Part of a data file

○ ○ ○ ○ ○ ○ ○

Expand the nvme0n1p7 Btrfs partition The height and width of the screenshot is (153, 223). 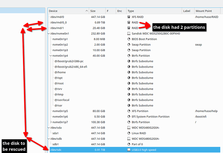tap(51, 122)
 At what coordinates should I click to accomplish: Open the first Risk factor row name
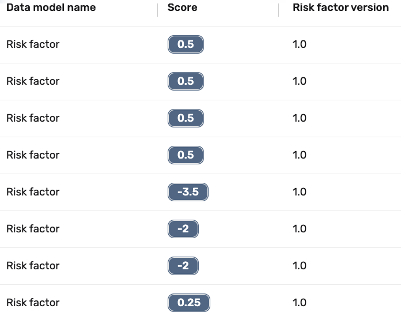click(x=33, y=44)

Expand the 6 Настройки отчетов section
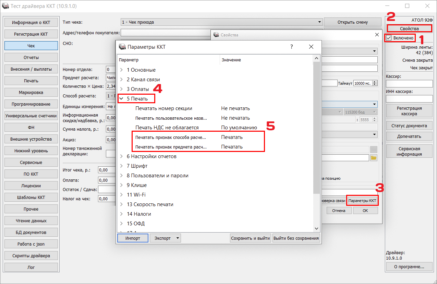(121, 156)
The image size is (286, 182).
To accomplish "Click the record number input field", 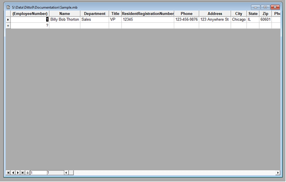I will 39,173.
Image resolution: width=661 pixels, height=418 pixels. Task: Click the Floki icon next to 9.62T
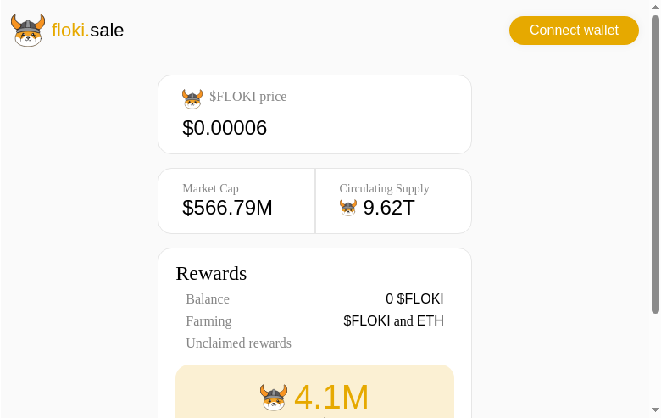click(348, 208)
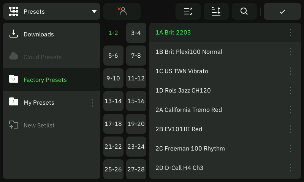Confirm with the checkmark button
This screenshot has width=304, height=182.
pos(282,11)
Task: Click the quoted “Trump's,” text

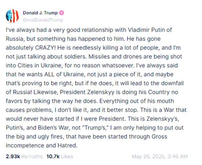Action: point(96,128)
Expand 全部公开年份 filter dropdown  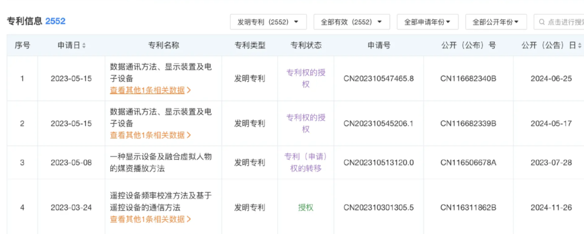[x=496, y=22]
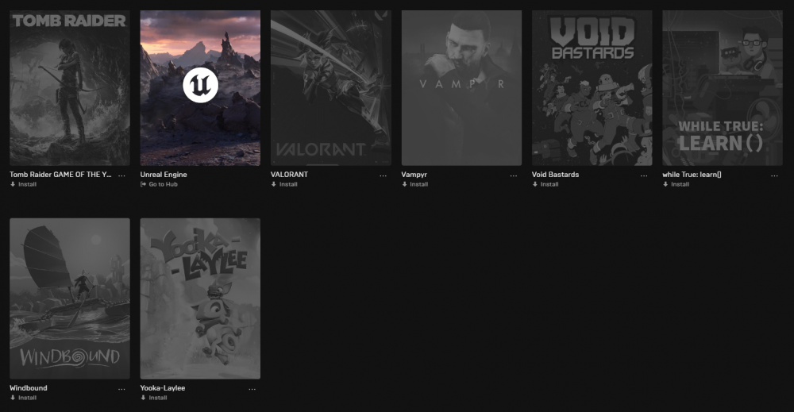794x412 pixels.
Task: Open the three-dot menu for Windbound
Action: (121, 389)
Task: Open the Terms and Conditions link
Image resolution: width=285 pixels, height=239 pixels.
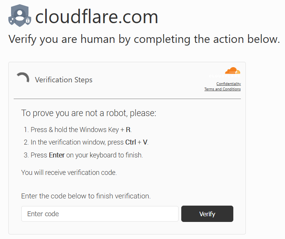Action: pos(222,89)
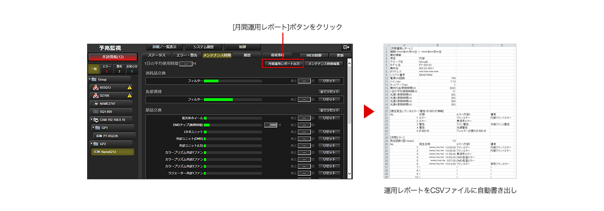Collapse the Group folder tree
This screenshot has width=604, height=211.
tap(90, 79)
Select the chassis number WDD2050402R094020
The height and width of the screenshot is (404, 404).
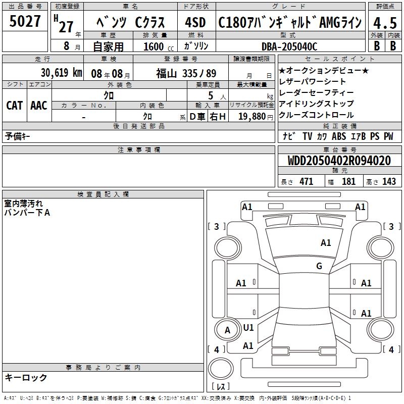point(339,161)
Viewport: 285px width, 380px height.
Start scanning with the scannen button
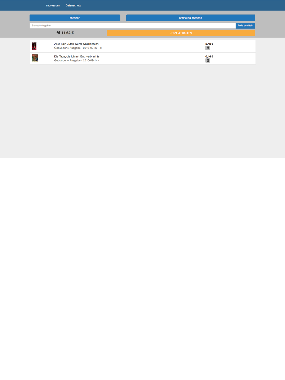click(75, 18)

○ ○ ○ ○ ○ ○ ○

Write out the lines of the records word for word, starting with the line that contains "Task: Open the Terms and Conditions link" and going on through the end of the records. Leave the pictures out.

→ **Answer to the exercise**
Task: Open the Terms and Conditions link
Image resolution: width=285 pixels, height=239 pixels.
Action: pos(222,89)
Collapse the Group folder tree
This screenshot has width=604, height=211.
tap(90, 79)
Select the chassis number WDD2050402R094020
The height and width of the screenshot is (404, 404).
point(339,161)
Viewport: 285px width, 380px height.
Start scanning with the scannen button
click(75, 18)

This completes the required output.